+++ Data to process +++

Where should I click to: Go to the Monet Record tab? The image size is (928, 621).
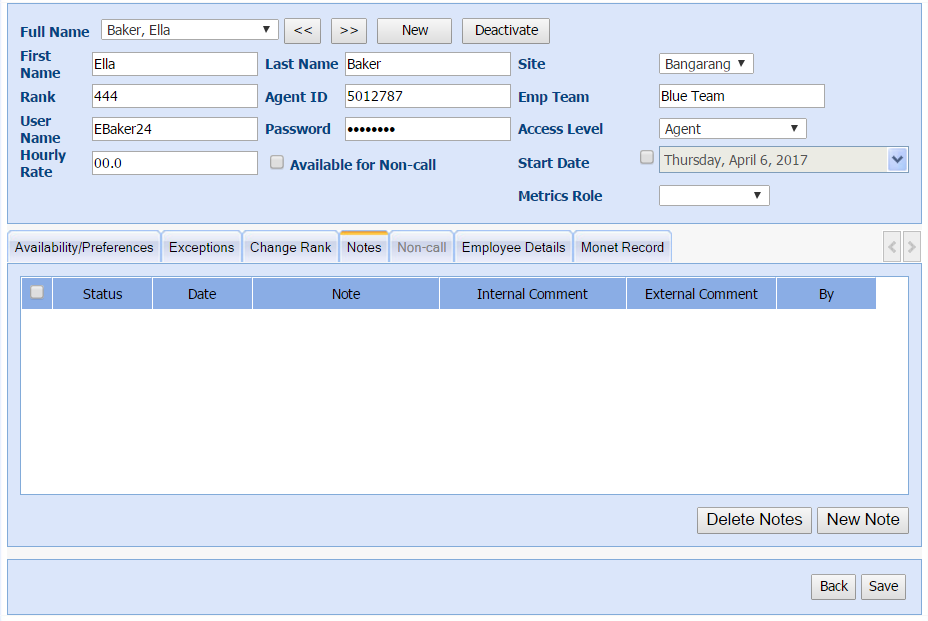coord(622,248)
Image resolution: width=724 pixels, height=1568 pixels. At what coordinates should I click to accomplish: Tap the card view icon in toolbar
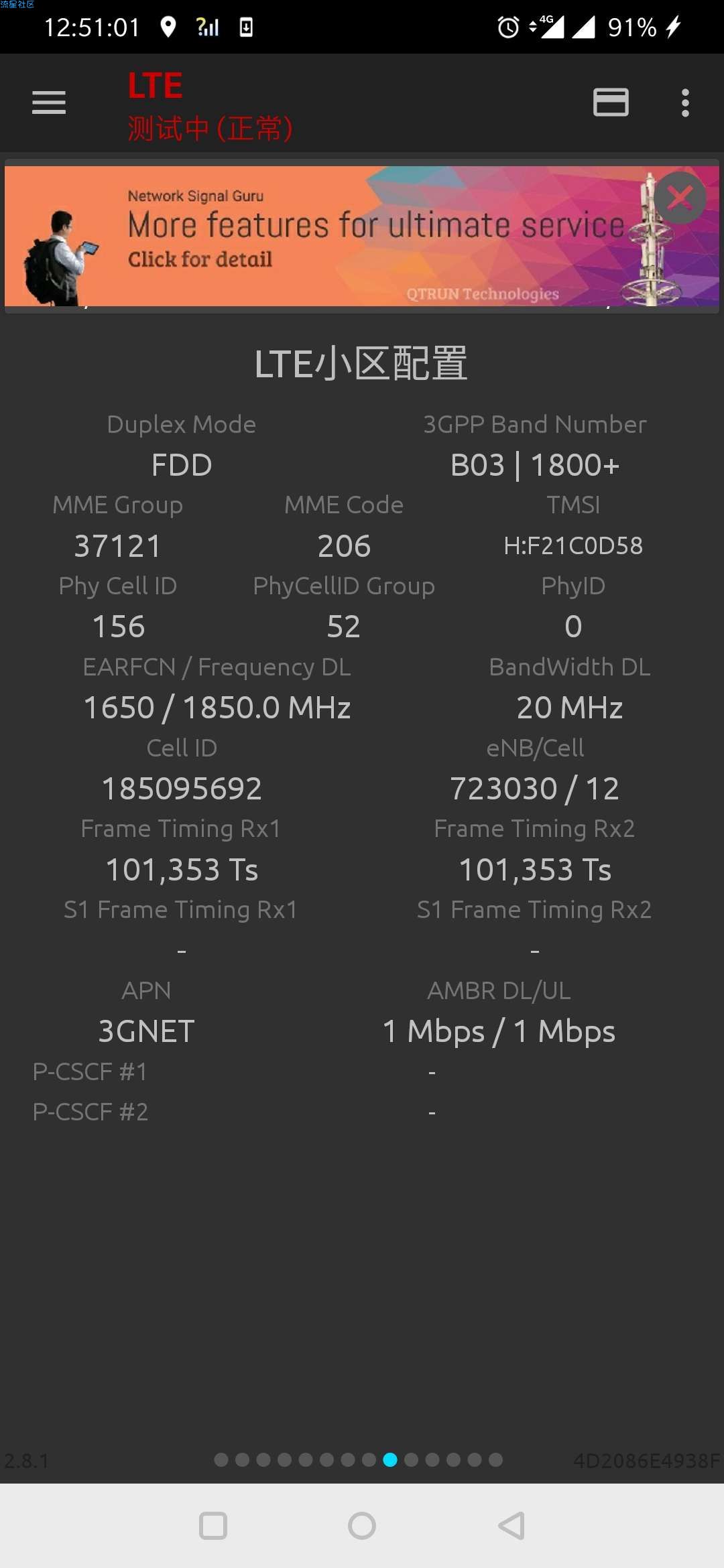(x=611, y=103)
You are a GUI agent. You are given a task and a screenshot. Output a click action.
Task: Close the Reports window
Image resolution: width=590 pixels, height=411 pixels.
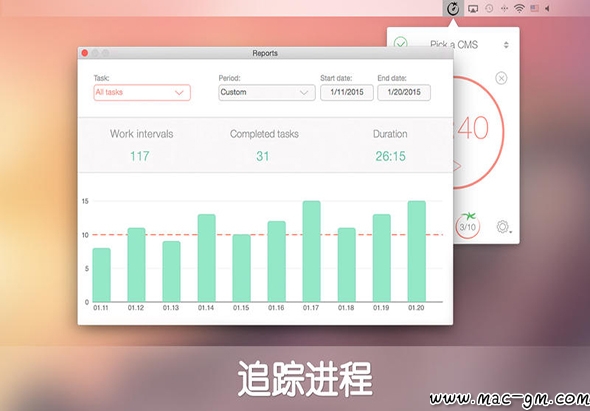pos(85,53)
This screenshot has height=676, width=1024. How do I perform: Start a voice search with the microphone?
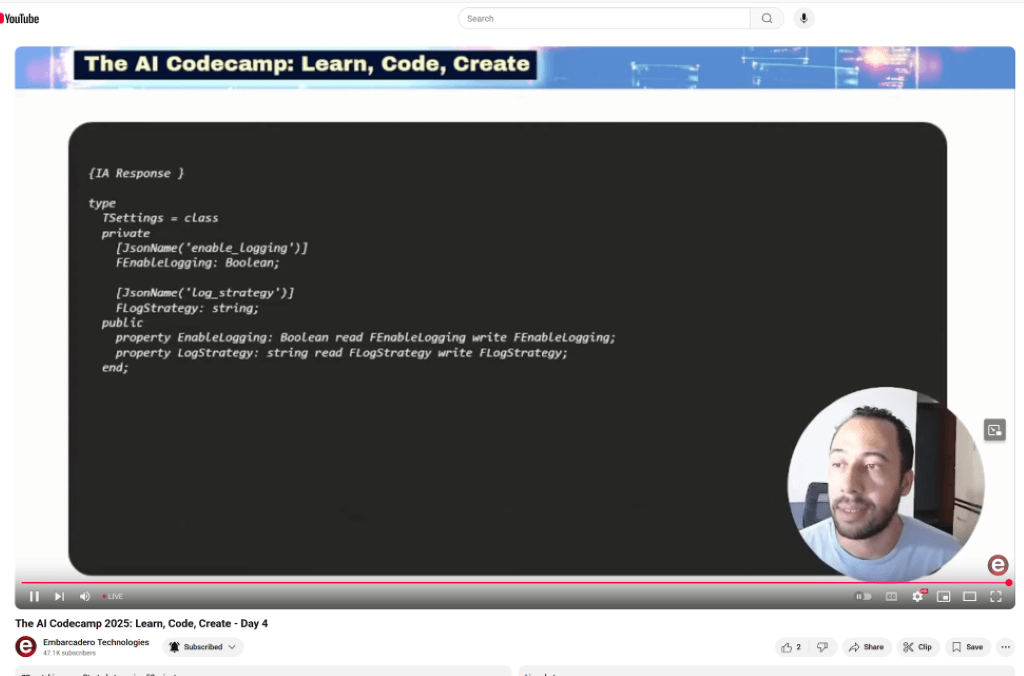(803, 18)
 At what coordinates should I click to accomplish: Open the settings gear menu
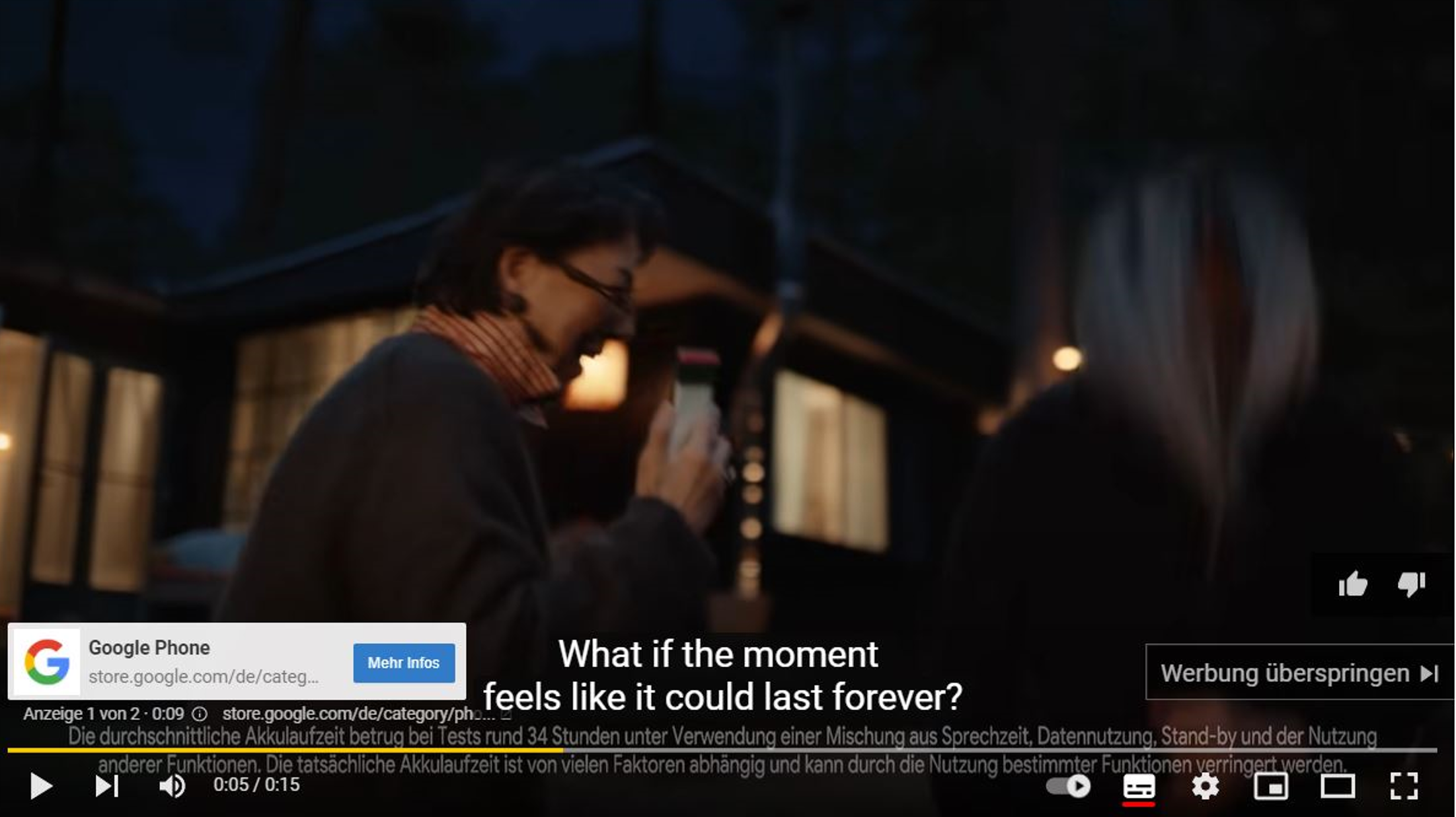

+++

- **Requirement**
Please transcribe word for word the lines from the one bearing "This screenshot has" through the last line of the records above, omitting the pictures.

- **Solution to this exercise**
This screenshot has height=676, width=1024. How do I perform: Start a voice search with the microphone?
(803, 18)
 At what coordinates should I click to accomplish: Open the settings gear menu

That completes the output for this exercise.